The local 5 p.m. news program always offers the latest in health news. One day the reporter told me that dark chocolate is good for me. The next day the same reporter told me that the additional fat in even small quantities of dark chocolate consumed daily could make the difference in my battle against high cholesterol–a negative difference.

This week The New York Times published a commentary on the case against consumption of salt. http://www.nytimes.com/2012/06/03/opinion/sunday/we-only-think-we-know-the-truth-about-salt.html?_r=1&src=me&ref=general. Salt has been on medicine’s “hit list” for some time, but the author of this new article explained that the scientific evidence does not support the warnings against consumption of salt. It may be that reduction in salt consumption causes more health problems for some Americans than it averts. Eggs also faced condemnation and now return to the table as science vindicates them. However, this week I read a report on the conditions of hens caged for the production of eggs that made me wonder whether I might do better to give up eating eggs altogether. http://www.greenerideal.com/lifestyle/0604-egg-bill-isnt-a-win-for-hens/.

I have no idea what is the right choice any longer. The truth is that none of us get out of this existence alive. All I know for sure is that the return of cancer scares me. It leads me into a maze that has more twists and turns than a roller coaster and offers no warning of the hazards that lie ahead until it is too late to avert them.

So I had to say to my former student that I was going to pray for her. And I urged her to speak with her parents and her fiance as soon as possible about the cancer threat so that she could receive their love and support as she faces new choices about dealing with an old enemy. I acknowledged that the return of cancer might mean the end of her dreams of having children and of having her fiance’s love. At that point I could no longer hold back my tears because the one thing I could share with this young woman was an appreciation of the threat that cancer represents in any life. It never comes at a good time. Its treatment never comes at a price you can manage without suffering. It has the capacity to take from you everything you hold dear. It forces you to make choices that you have to live with or die for having made. It is bigger than you can imagine, more insidious, more scarring, more scary than you want to imagine. You never get to see it or reason with it. It is the danger that lies within that scares the worst. What is more scary than a call from the police telling you that the call you received in which your life was threatened has been traced to a room in the home in which you are hiding? Once the evil hides within, no place ever feels safe again.
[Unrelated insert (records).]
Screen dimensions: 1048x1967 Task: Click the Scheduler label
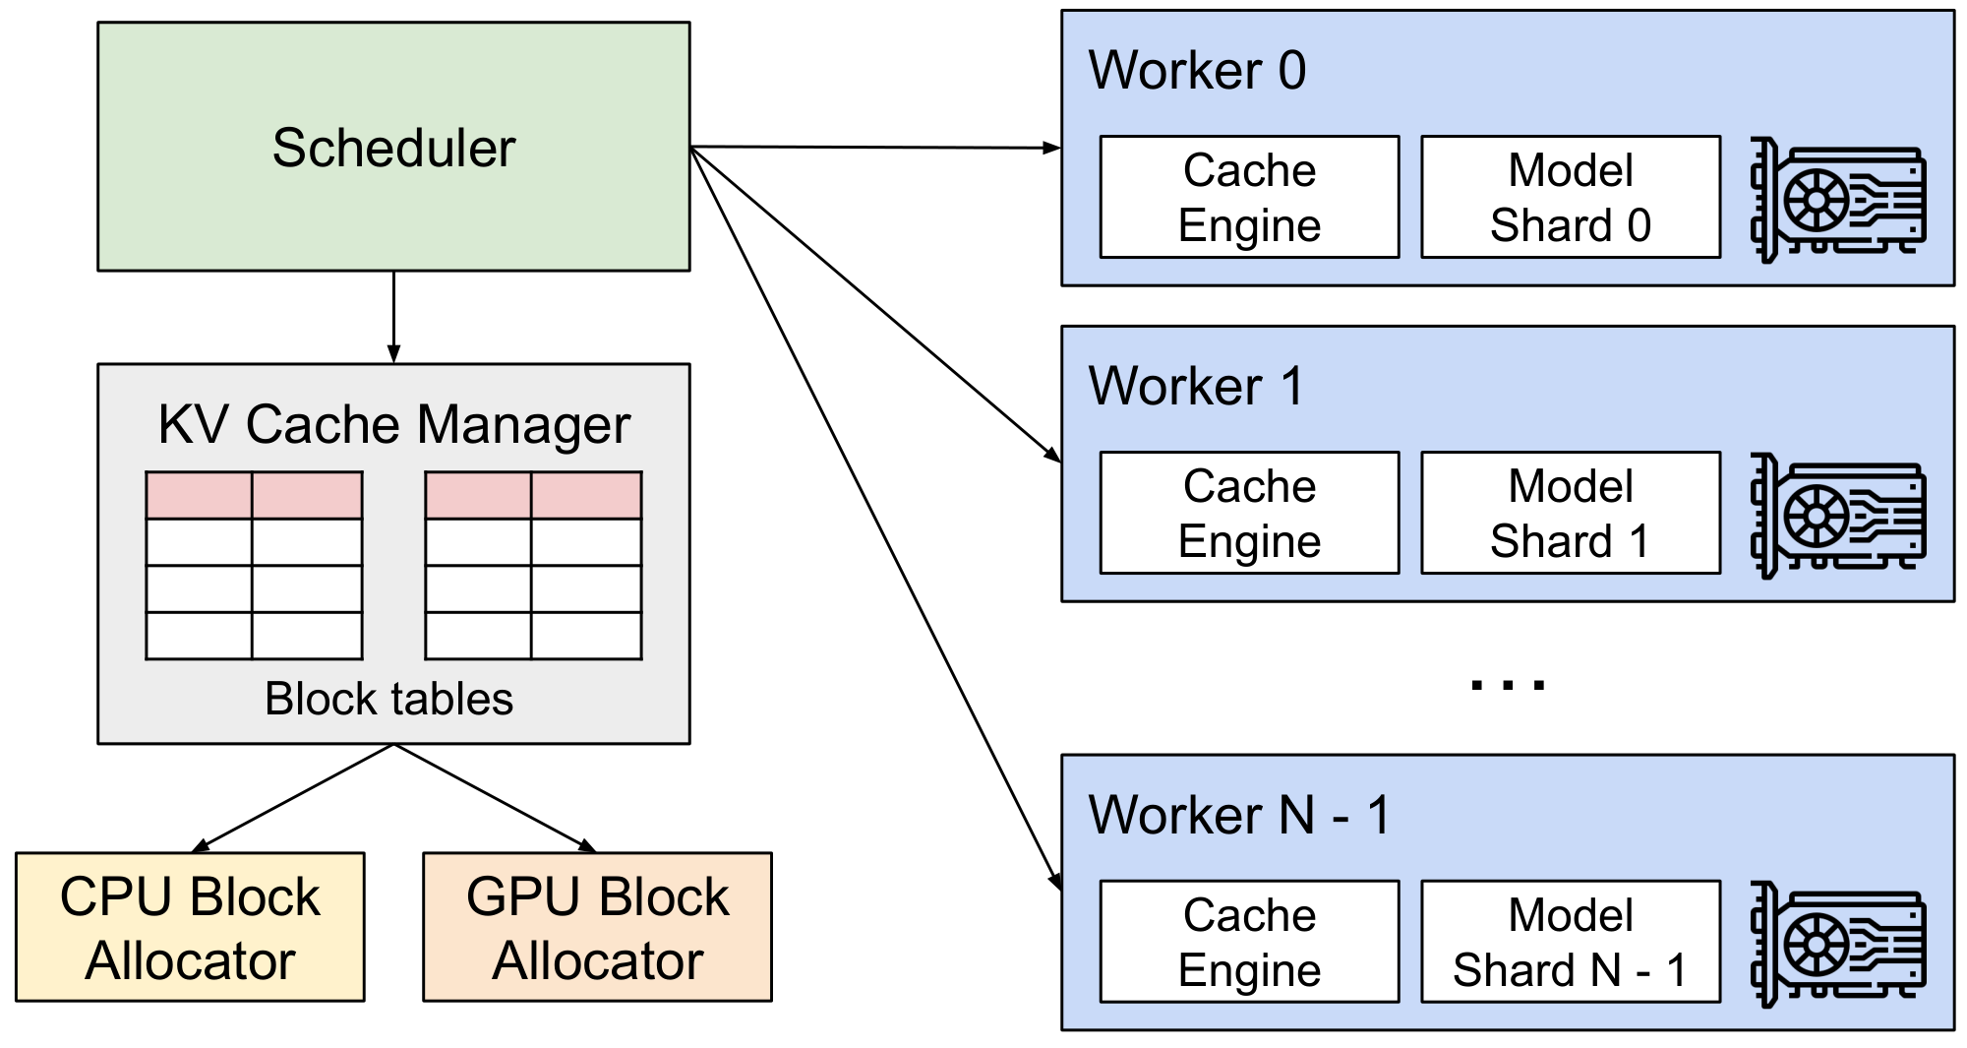[393, 148]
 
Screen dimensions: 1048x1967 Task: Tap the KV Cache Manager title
[393, 425]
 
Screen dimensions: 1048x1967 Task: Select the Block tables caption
[389, 699]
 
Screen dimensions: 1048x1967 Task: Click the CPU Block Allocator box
[190, 927]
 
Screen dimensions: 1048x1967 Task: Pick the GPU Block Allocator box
[597, 927]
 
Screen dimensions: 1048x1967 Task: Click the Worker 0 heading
[1197, 71]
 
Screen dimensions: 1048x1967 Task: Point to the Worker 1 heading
[1196, 386]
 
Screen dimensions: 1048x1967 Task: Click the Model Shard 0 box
[1571, 197]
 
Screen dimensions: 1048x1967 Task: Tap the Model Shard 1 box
[1571, 513]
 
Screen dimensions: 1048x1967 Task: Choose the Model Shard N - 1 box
[1571, 942]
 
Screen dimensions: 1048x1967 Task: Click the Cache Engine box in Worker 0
[1249, 197]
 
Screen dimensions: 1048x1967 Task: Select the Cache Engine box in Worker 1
[1249, 513]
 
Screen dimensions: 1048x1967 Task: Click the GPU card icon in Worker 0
[1837, 200]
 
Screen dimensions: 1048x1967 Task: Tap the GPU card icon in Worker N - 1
[1837, 945]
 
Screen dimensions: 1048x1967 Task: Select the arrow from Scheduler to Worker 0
[875, 148]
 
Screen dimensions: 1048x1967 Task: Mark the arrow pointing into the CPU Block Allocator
[295, 797]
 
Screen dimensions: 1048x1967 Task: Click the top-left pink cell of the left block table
[199, 495]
At the end of our conversation I feared that I had let this young woman down because I could not maintain the message that she could win this battle. I was only able to say that she was tough enough to handle whatever will happen next. Today I am forgiving myself because no one has been able to convince me either that I will win this battle. That’s not a gift anyone can give at this time, but, oh, how I wish I could. How I wish I could.